Biggest difference with the above compared to what I found in archive.org was defining the address and netmask. For some reason the system would not take the interface without them defined. I lose an IP, but it's worth the cost.

restart networking

Part 2: Edit the profile for the containers you want to ssh into.

lxc stop $container_names_here

lxc profile edit default

description: Default LXD profile
devices:
  eth0:
    name: eth0
    nictype: macvlan
    parent: macvlan0
    type: nic
name: default
snippet from default lxd profile

Here is how we have the profile configured. Notice the line parent. I changed mine from bond0 to macvlan0. that changes where and how it bonds to the nic config on the host.

Once saved, start the containers and test.

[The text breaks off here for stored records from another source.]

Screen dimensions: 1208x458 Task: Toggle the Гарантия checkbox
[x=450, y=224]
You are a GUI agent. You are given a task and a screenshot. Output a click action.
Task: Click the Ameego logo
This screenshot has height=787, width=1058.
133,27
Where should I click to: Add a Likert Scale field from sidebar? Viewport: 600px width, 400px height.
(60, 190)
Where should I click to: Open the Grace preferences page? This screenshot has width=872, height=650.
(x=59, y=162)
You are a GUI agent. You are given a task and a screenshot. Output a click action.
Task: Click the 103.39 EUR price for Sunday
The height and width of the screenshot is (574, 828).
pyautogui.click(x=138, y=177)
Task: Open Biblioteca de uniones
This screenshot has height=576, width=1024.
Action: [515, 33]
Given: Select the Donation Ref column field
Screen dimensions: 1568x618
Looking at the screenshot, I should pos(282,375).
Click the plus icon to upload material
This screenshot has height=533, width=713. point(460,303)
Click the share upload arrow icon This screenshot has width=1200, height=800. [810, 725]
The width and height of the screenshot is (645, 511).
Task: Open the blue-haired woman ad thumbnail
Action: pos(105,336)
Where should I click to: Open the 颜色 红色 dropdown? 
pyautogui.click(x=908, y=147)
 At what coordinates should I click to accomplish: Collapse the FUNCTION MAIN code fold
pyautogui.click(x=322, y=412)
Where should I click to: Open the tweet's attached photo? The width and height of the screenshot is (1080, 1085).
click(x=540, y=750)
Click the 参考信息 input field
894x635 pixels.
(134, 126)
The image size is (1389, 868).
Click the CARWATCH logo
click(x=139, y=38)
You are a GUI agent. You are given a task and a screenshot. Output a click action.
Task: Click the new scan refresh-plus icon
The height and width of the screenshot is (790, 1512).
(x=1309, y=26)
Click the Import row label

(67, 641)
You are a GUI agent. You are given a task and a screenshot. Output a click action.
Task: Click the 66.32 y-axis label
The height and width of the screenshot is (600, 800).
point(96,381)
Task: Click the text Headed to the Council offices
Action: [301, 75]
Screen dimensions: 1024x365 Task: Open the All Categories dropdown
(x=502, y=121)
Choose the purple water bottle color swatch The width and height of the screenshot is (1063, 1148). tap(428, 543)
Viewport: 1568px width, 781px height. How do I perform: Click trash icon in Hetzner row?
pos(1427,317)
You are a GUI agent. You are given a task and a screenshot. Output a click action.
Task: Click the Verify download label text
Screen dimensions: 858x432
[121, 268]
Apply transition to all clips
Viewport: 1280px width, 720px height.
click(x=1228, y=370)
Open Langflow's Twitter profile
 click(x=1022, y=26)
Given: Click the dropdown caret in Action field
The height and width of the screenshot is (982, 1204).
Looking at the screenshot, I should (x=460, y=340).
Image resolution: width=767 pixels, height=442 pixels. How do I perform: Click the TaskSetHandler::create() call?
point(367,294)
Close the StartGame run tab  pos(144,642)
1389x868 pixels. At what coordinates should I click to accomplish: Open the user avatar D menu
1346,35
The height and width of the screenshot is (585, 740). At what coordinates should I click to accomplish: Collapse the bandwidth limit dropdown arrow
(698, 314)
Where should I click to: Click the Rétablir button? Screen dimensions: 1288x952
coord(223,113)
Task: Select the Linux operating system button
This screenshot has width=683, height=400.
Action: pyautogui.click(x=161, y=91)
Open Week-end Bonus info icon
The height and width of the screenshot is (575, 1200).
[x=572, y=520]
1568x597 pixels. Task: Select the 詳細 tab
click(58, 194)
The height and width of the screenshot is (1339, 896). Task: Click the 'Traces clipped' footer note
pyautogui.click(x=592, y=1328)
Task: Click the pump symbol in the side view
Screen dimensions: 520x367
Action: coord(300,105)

[nagel@gizmo lxd]$ lxc list  | grep docker -A 1 | grep eth0
|                  |         | 10.1.34.81 (eth0)              |      |            |           |
[nagel@gizmo lxd]$ ssh 1923.168.2.81
Welcome to Ubuntu 18.04.2 LTS (GNU/Linux 4.4.0-170-lowlatency x86_64)

 ...

Last login: Mon Feb 24 23:54:45 2020 from 10.1.34.6
nagel@docker:~$

Hooray!

OpenVPN routing woes

It wasn't until a little bit later that I realized that I made a mistake without realizing it. I bork my OpenVPN config. I could make the initial connection, but the TLS handshake would fail.

It took a little sleuthing, but I realized it was because of  server.conf setting and the macvlan. Traffic was making it into bond0 just fine, but wasn't leaving out of a port that had external access. My server.conf file had this line at the very top ;local a.b.c.d. Basically, listen wherever there's an IP. I had to change that line to read local 192.168.2.5 instead. Forcing it to read only from the IP that is configured to leave my router.